(SHORT PROBLEM 1): Decide whether each statement below agrees with the table saw jigs thread, answering yes or no and quoting the thread's deciding words: (a) One reply says a taper jig can be bought at Rockler for about 20 dollars. (b) The jig rk4570 built was tightened with three bolts and wing nuts. (c) rk4570 shared pictures of the finished jig.

(SUPPLIED TEXT):
########
# Table Saw Jigs



## rk4570 (Sep 29, 2011)

I've done a Search but cant find what I am looking for Soooo I need a little help in making a Tapering Jig to cut table legs and other jigs that will improve the use of my low budget table saw.

Thanks for your help, RK :thumbsup:


----------



## davesplane (Apr 26, 2010)

you can get a taper jig at rockler for about 20 bucks but you could make one pretty easy.
it is nothing mor than 2 pieces of material with a hinge on one end and a locking screw.
here is a link to rocklers
http://www.rockler.com/product.cfm?page=2076&filter=taper jig


----------



## sawdustfactory (Jan 30, 2011)

I've got a similar jig to the one in the link. Yours if you want it. $5+ shipping. Email me at [email protected] if you're interested.


----------



## rk4570 (Sep 29, 2011)

Ok....I went ahead & made a jig with a hinge on one end & added a small piece with a grove cut out in the center for the angle adjust. Drilled & ran 2 - 1/4 - 20 bolts W/ wing nuts to tighten it up. Seemed to work But my saw blade binds up and it wants to kick back.
Sooo I think I need to make a Feather Board & get a better blade for the saw. Any other suggestions?

Sorry but I cant take pictures, Thanks for your Help! R K :huh:


----------



## Pirate (Jul 23, 2009)

I made a version of this Rockler taper jig. Simple to make. Works great.
http://www.google.com/products/cata...a=X&ei=UGTjToyHD4XNtgeJ-_WUDg&ved=0CGQQ8wIwAw


----------



## del schisler (Nov 5, 2009)

rk4570 said:


> Ok....I went ahead & made a jig with a hinge on one end & added a small piece with a grove cut out in the center for the angle adjust. Drilled & ran 2 - 1/4 - 20 bolts W/ wing nuts to tighten it up. Seemed to work But my saw blade binds up and it wants to kick back.
> Sooo I think I need to make a Feather Board & get a better blade for the saw. Any other suggestions?
########
(MATERIAL):
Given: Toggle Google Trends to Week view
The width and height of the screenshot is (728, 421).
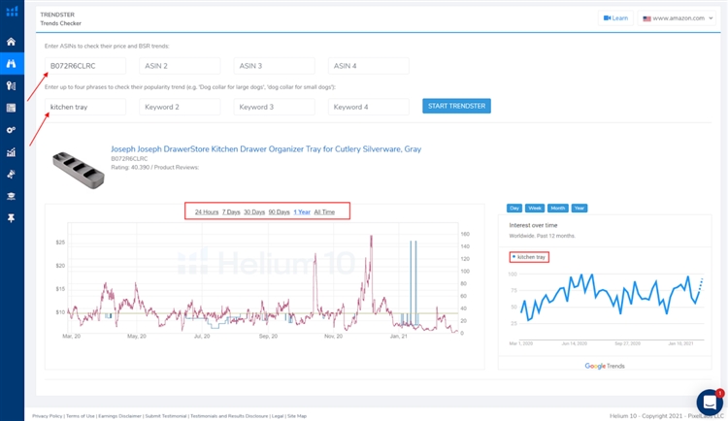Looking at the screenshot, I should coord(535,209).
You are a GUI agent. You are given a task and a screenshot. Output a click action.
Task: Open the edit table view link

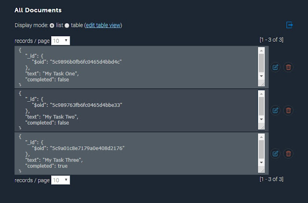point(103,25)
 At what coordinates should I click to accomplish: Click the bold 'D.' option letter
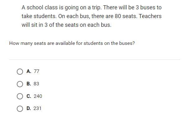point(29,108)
########
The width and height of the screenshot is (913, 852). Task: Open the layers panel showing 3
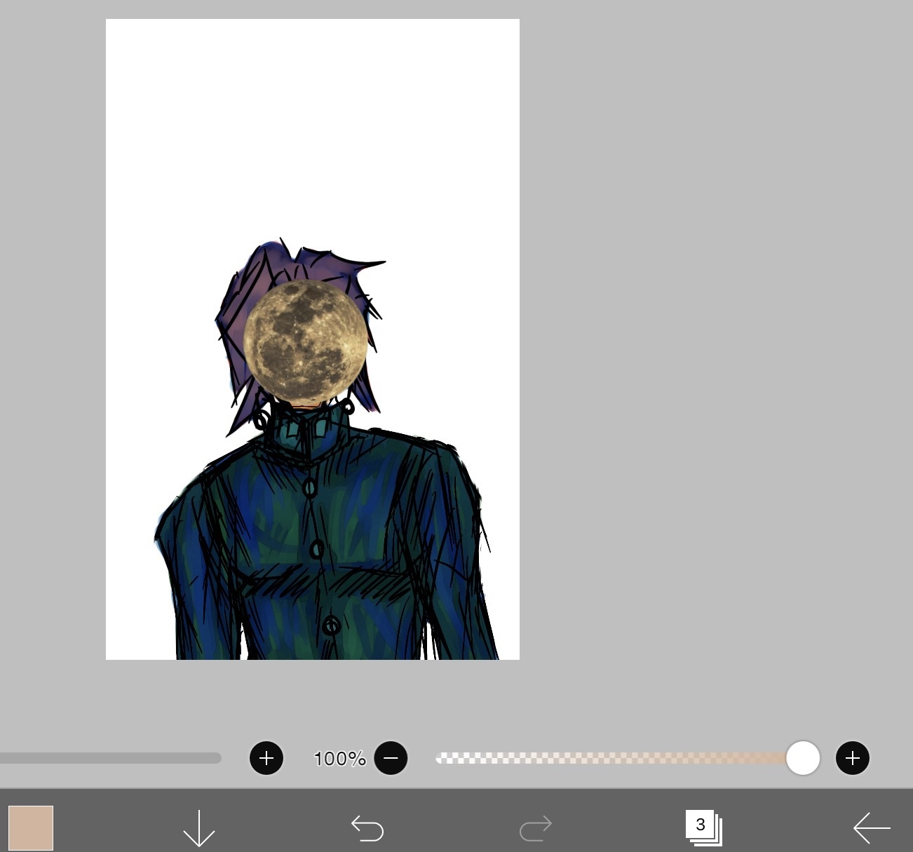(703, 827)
########
(SHORT PROBLEM 2): Print everything in the rows from the line containing "Given: Toggle Google Trends to Week view" down to the line containing "point(29,108)", with both of those lines included. Leave the pictures out.

(COMPLETE ANSWER 1):
(a) Yes: "you can get a taper jig at rockler for about 20 bucks"
(b) No: "Drilled & ran 2 - 1/4 - 20 bolts W/ wing nuts to tighten it up"
(c) No: "Sorry but I cant take pictures"

(COMPLETE ANSWER 2):
Given: Toggle Google Trends to Week view
The width and height of the screenshot is (728, 421).
Looking at the screenshot, I should coord(535,209).
You are a GUI agent. You are given a task and a screenshot. Output a click action.
Task: Open the edit table view link

point(103,25)
 At what coordinates should I click to accomplish: Click the bold 'D.' option letter
point(29,108)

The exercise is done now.